A. Euro 60.000.000,00 (euro sessantamilioni/00) per interventi, acquisti di beni e servizi, misure di sostegno e progetti finalizzati a favorire: l’attuazione dell’agenda digitale italiana ed europea, la digitalizzazione delle pubbliche amministrazioni, anche attraverso lo sviluppo e la diffusione delle piattaforme digitali nazionali, nonché la valorizzazione, la qualità e la fruibilità del patrimonio informativo pubblico, anche mediante lo sviluppo, il potenziamento e la piena interoperabilità dei sistemi informativi e delle basi di dati del settore pubblico; l’innovazione tecnologica del Paese, la digitalizzazione delle imprese, lo sviluppo di reti di connettività ultra veloce fisse e mobili, anche in attuazione della Strategia italiana per la banda ultra-larga, lo sviluppo delle tecnologie emergenti, con particolare attenzione all’intelligenza artificiale, anche in attuazione della Strategia italiana per l’intelligenza artificiale, nonché lo sviluppo e la diffusione dei servizi e delle tecnologie digitali tra cittadini, imprese e pubbliche amministrazioni, inclusa la diffusione delle competenze, dell’educazione e della cultura digitale; la partecipazione italiana a progetti e iniziative promosse da organismi di cooperazione a livello europeo e internazionale nonché da organizzazioni internazionali e da fora multilaterali per la definizione di politiche sul digitale.

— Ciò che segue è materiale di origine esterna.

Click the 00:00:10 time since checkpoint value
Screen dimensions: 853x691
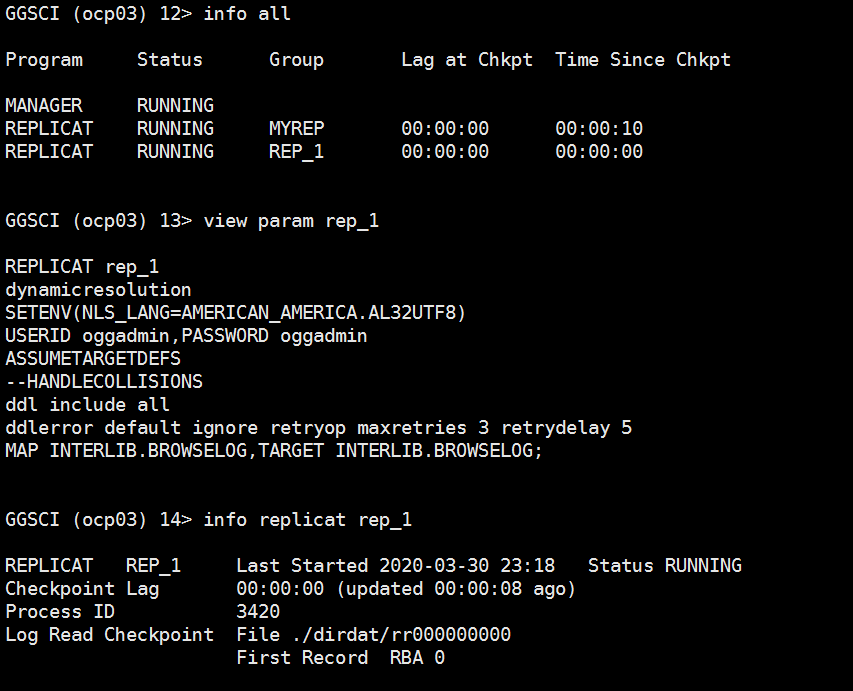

B. euro 5.511.216,00 (euro cinquemilionicinquecentoundicimiladuecentosedici/00) alle attività e ai servizi di assistenza tecnica, ai sensi dell’art. 239, comma 1, del decreto-legge n. 34 del 2020, per le finalità di impiego di cui alla precedente lettera A).

Gli ambiti di intervento previsti all’art. 1, lettera A e B, sono realizzati dal Dipartimento per la trasformazione digitale attraverso la stipula di convenzioni o accordi con amministrazioni pubbliche, con Enti pubblici o con società o consorzi a partecipazione pubblica ovvero con interventi diretti, anche a favore delle imprese, da parte del Dipartimento medesimo mediante l’espletamento di procedure di evidenza pubblica nel rispetto della normativa applicabile sugli aiuti di Stato

Gli interventi a cui sono destinate le risorse oggetto di riparto con il presente decreto sono realizzati tenendo conto degli aspetti correlati alla sicurezza cibernetica e nel rispetto delle competenze attribuite dalla legge all’Agenzia per la cybersicurezza nazionale.